• **EXERCISE GOAL**
With pictures left out, only the lines from the one containing "Screen dimensions: 1502x812" through the end of the records should be reproduced exactly, please.

START DATA RECORDS

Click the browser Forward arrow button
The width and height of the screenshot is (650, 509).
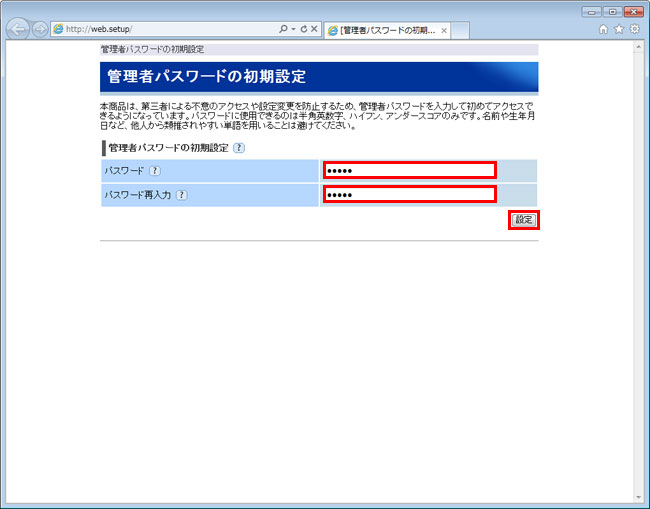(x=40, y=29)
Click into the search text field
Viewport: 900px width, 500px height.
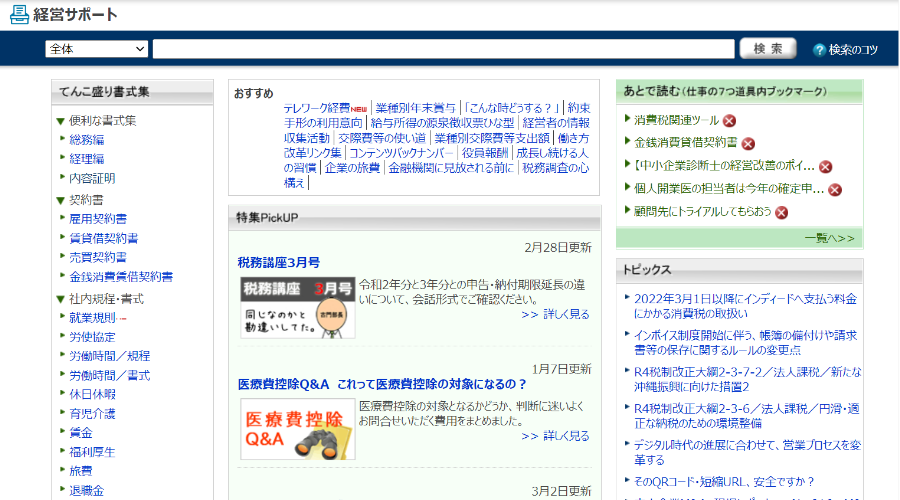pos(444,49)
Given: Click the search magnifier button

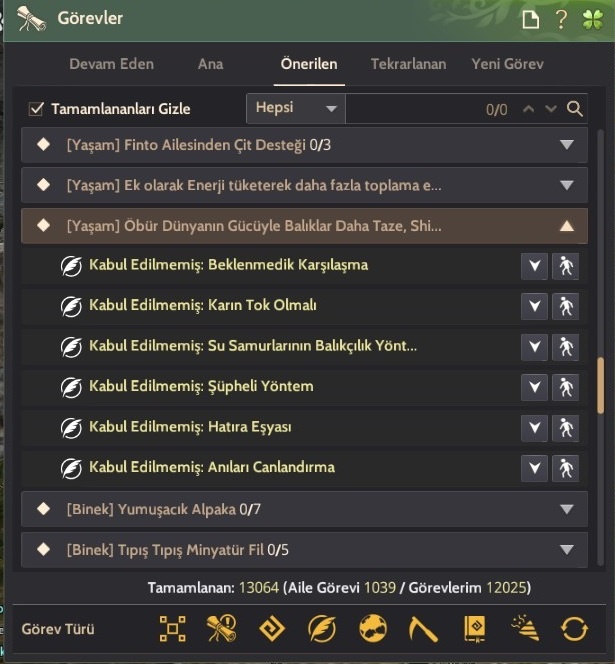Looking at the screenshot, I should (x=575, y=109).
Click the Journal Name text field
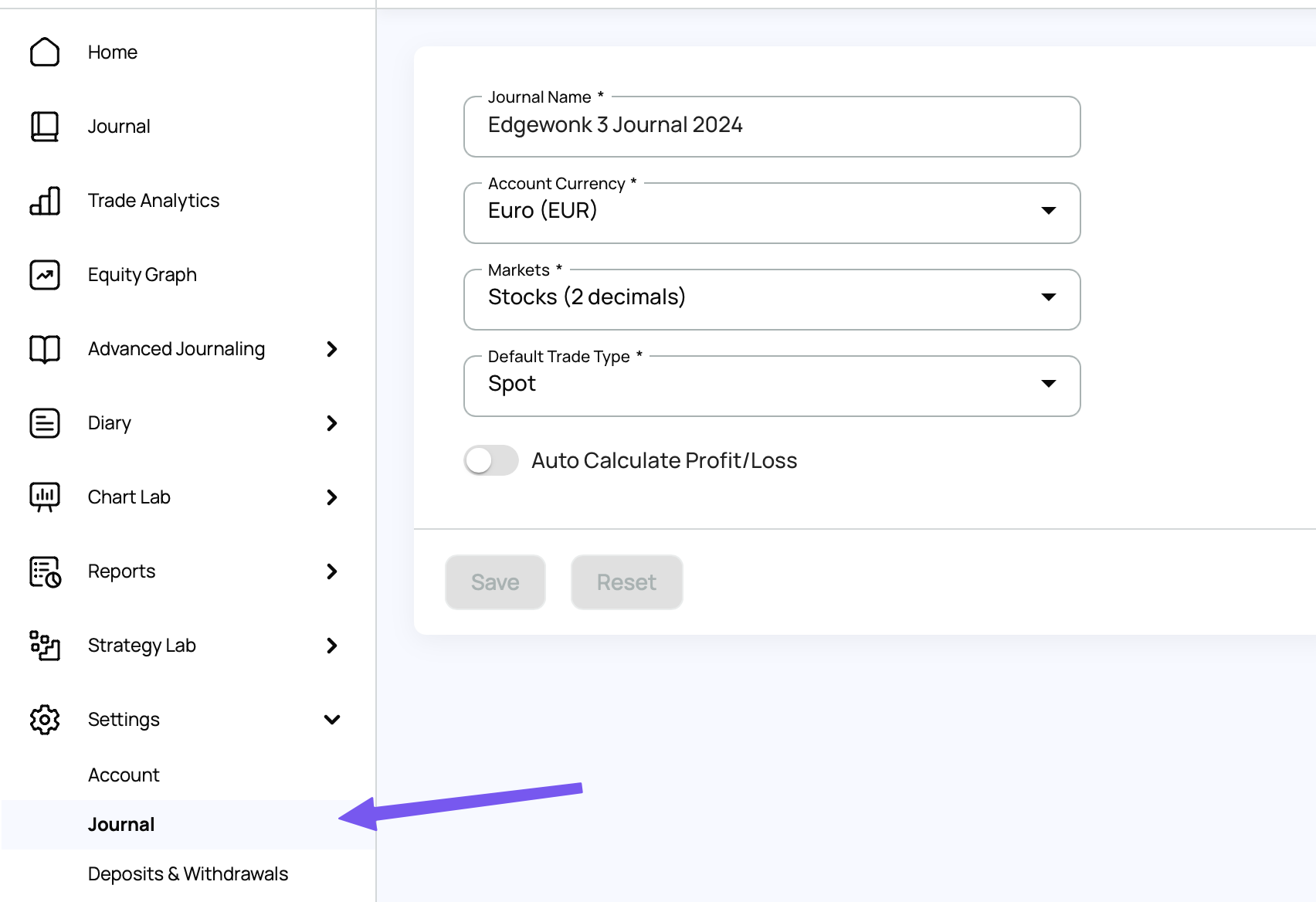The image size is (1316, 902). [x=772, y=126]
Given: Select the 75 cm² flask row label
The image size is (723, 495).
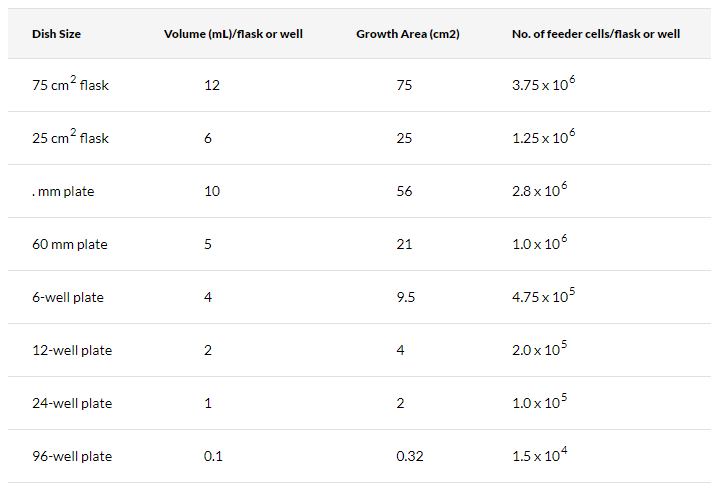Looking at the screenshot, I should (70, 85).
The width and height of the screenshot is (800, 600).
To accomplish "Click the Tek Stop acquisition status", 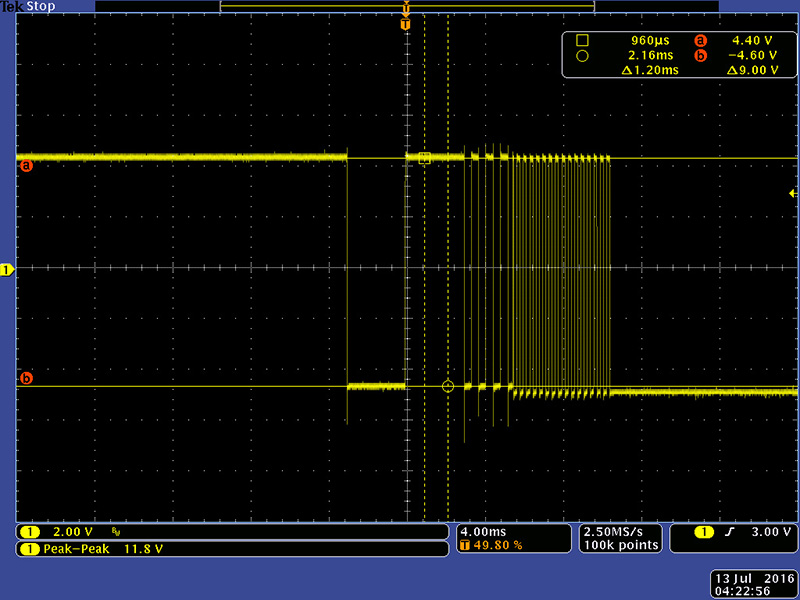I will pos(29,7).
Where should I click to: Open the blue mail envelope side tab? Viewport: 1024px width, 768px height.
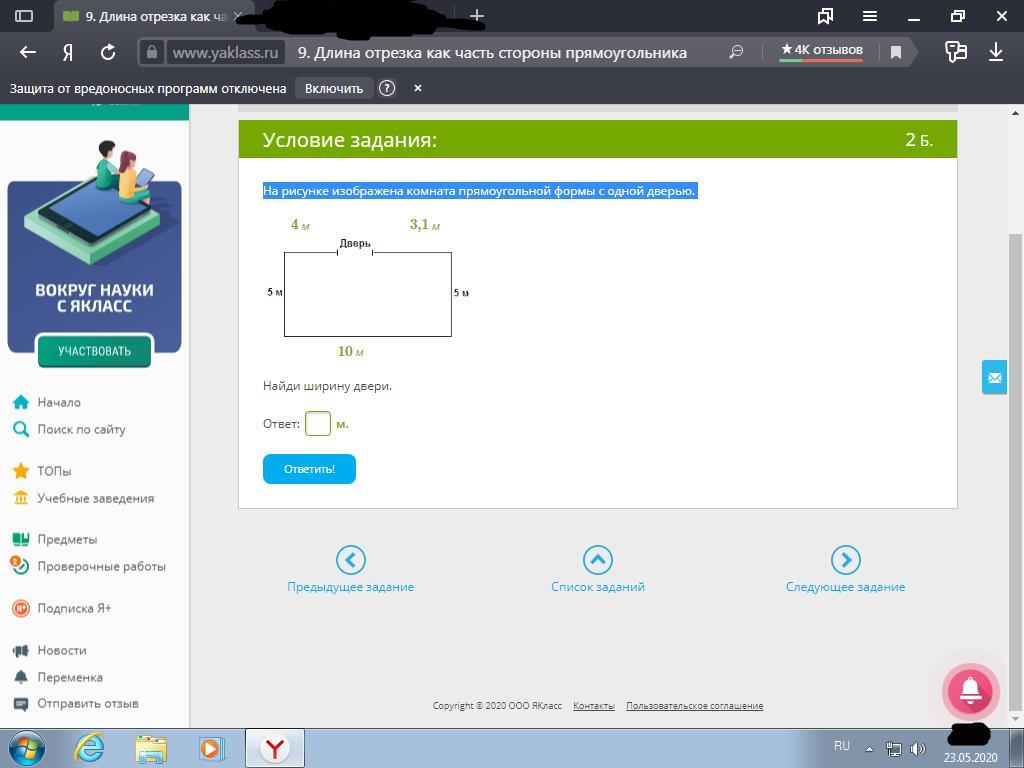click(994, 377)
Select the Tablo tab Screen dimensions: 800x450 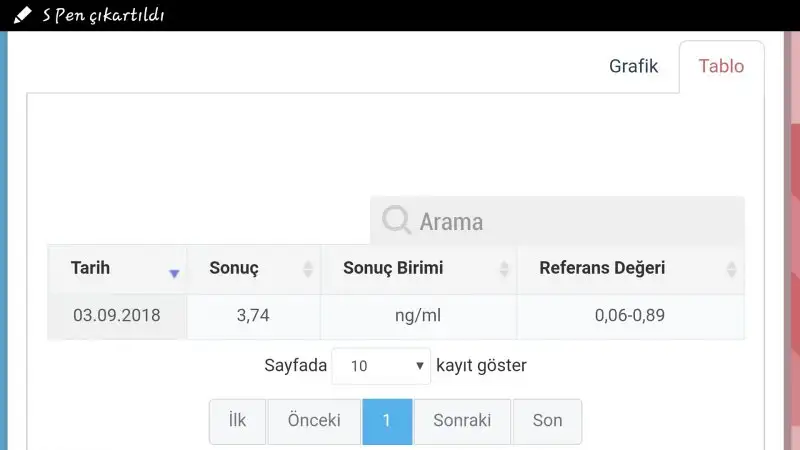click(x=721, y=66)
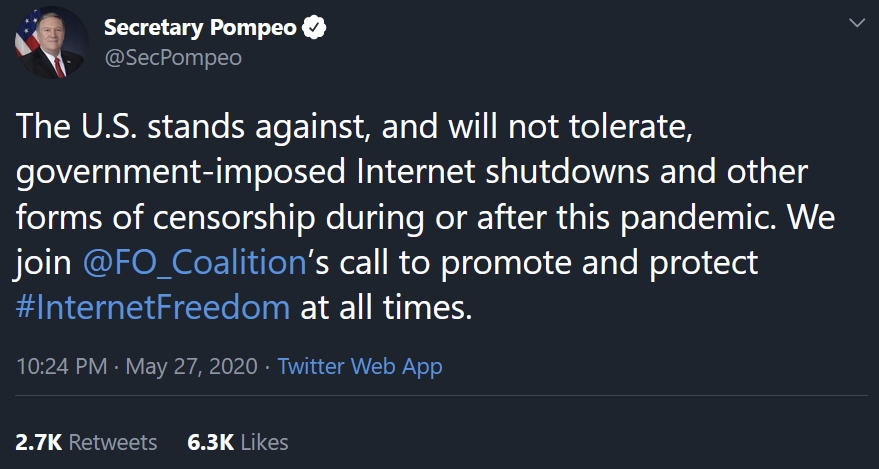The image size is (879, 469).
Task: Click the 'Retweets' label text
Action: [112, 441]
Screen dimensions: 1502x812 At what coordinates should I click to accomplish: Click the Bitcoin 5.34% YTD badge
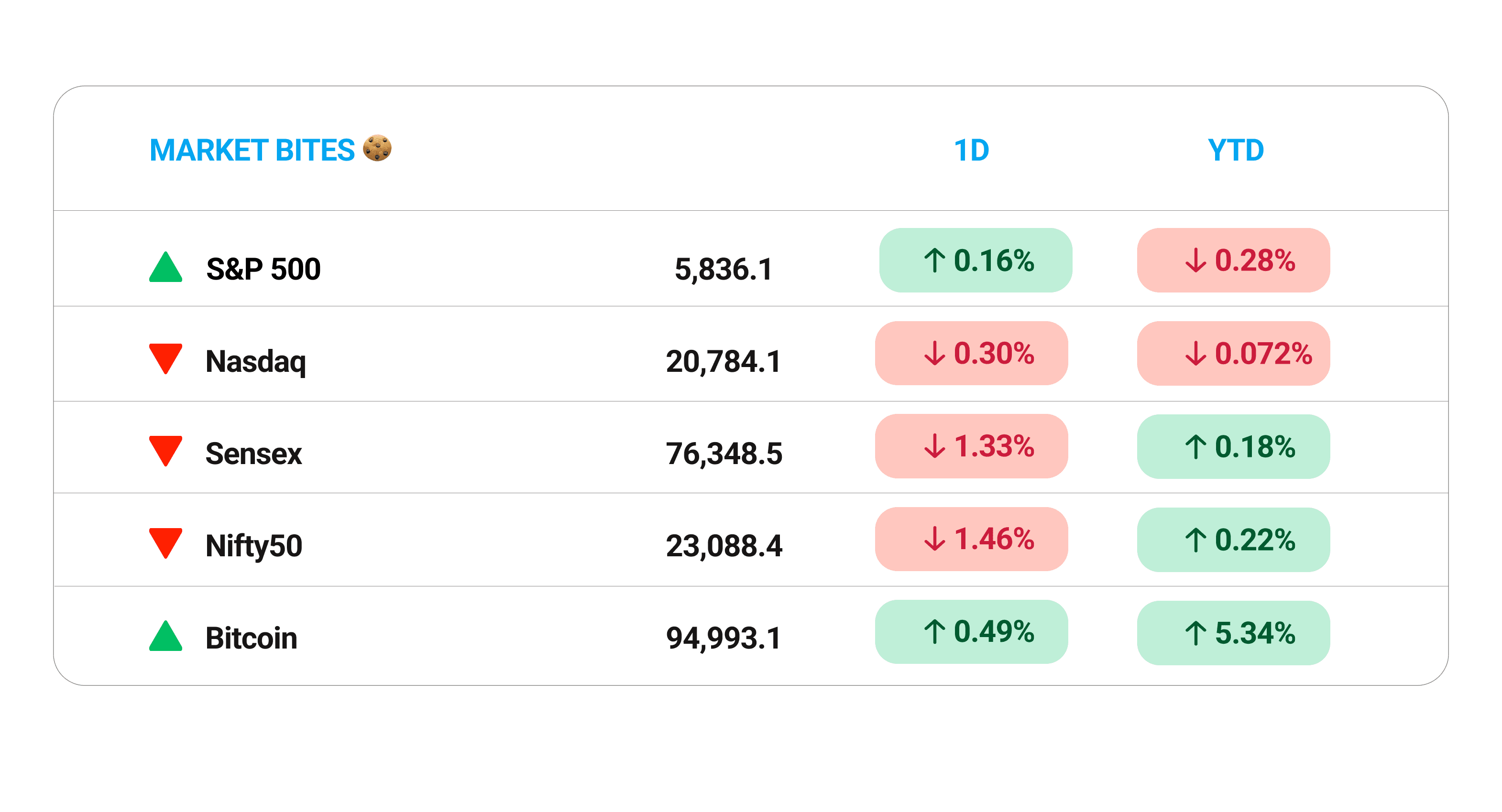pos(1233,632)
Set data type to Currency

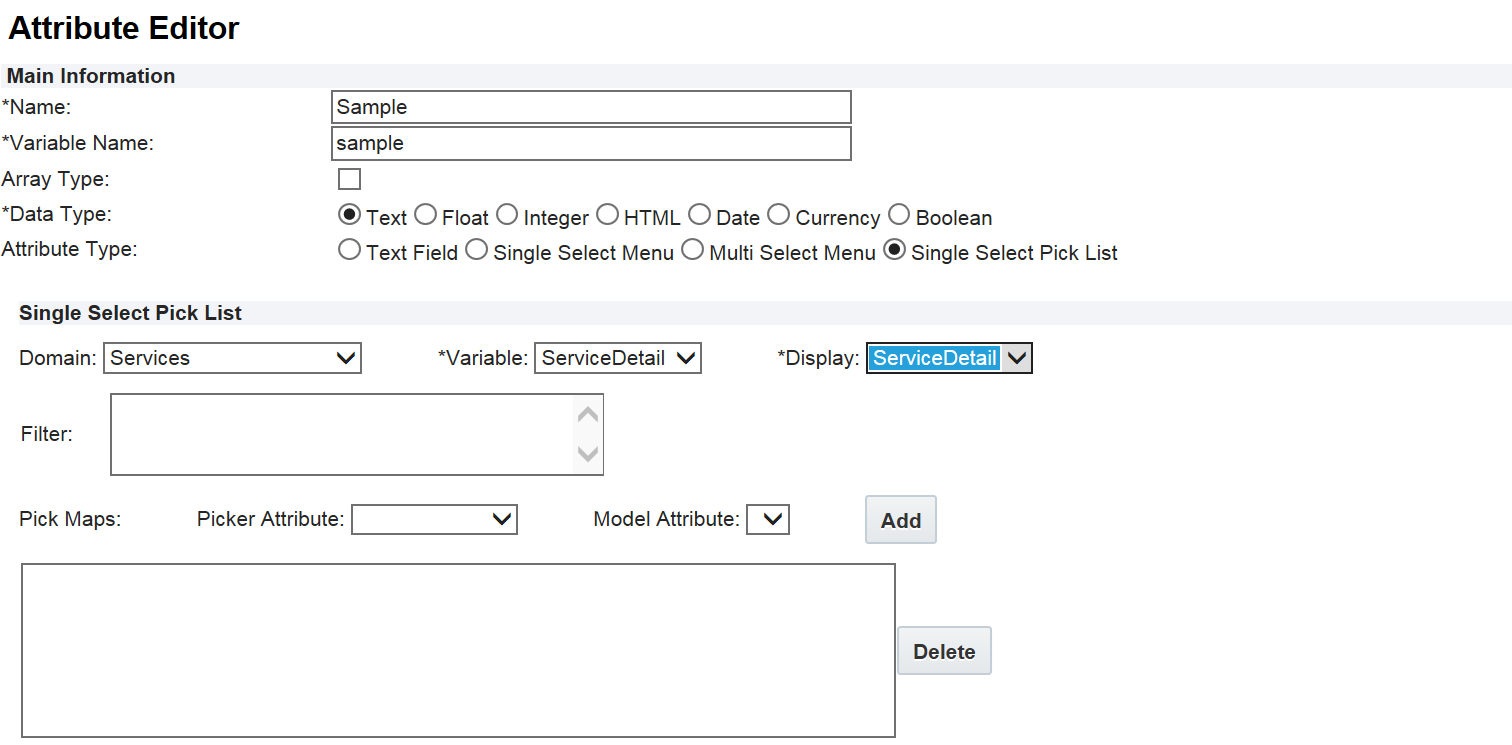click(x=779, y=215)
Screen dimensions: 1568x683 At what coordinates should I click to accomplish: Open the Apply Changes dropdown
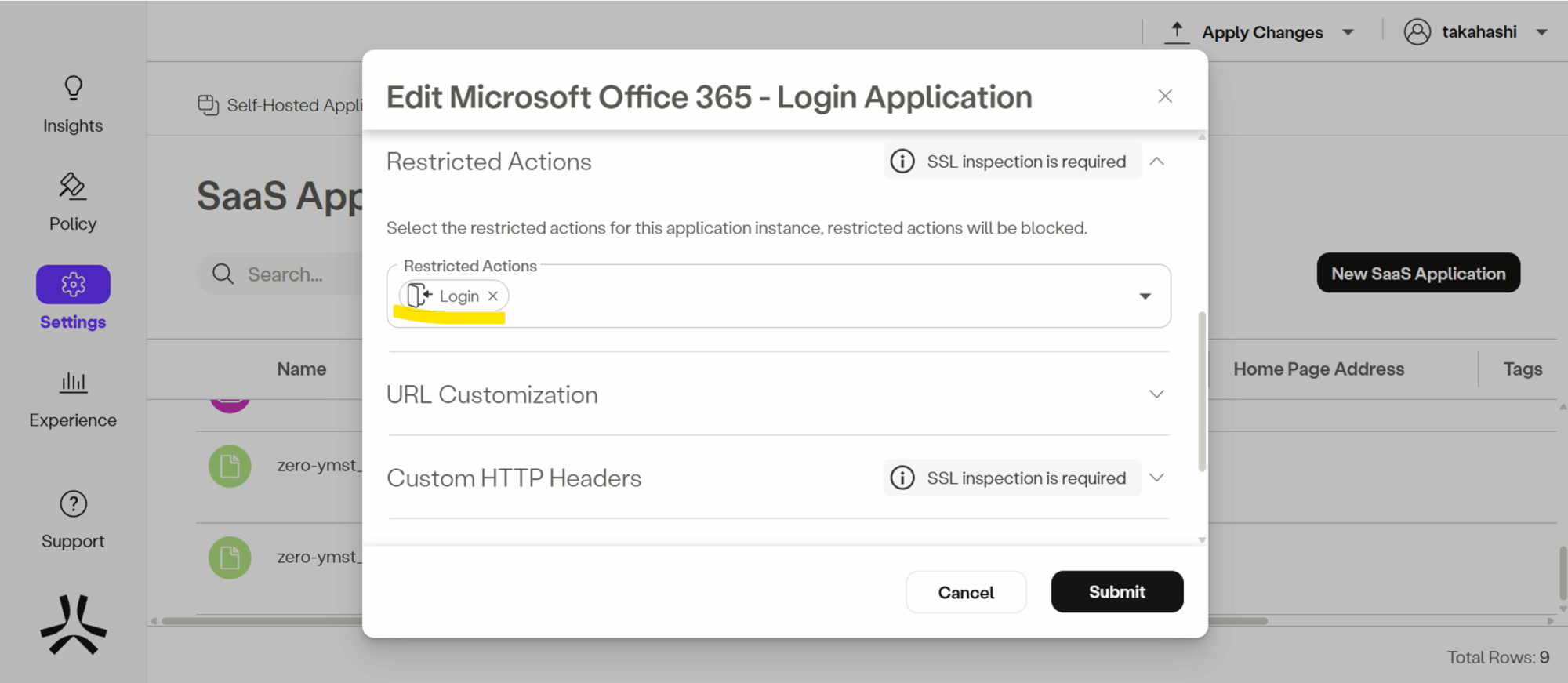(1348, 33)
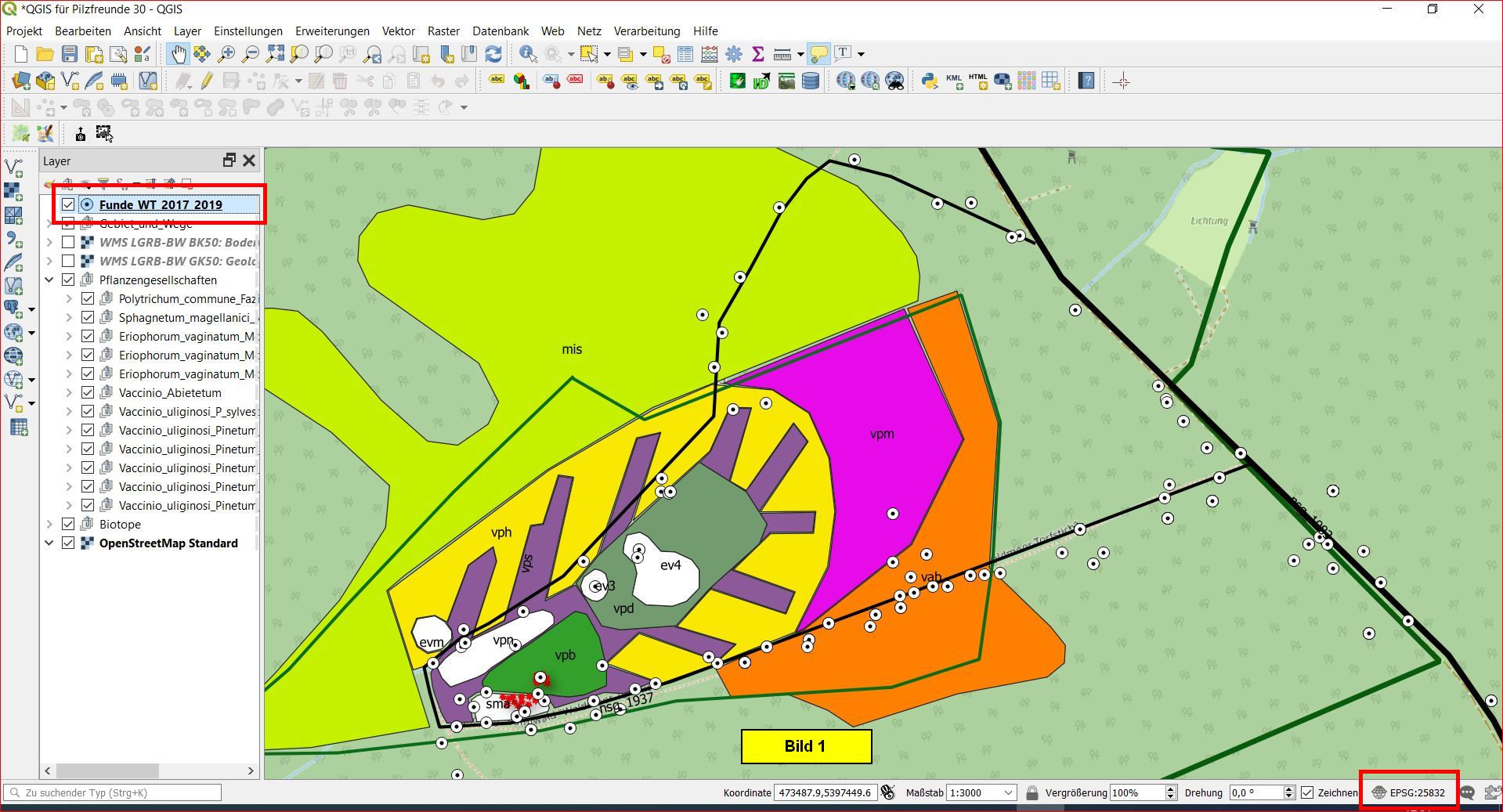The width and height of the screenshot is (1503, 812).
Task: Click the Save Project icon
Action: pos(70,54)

END DATA RECORDS

• **RESPONSE**
Screen dimensions: 1502x812 At what coordinates should I click to accomplish: Click the Bitcoin 5.34% YTD badge
pos(1233,632)
Set data type to Currency

click(x=779, y=215)
Screen dimensions: 1568x683 At what coordinates should I click to accomplish: Open the Apply Changes dropdown
(1348, 33)
The width and height of the screenshot is (1503, 812).
Task: Click the Save Project icon
Action: pos(70,54)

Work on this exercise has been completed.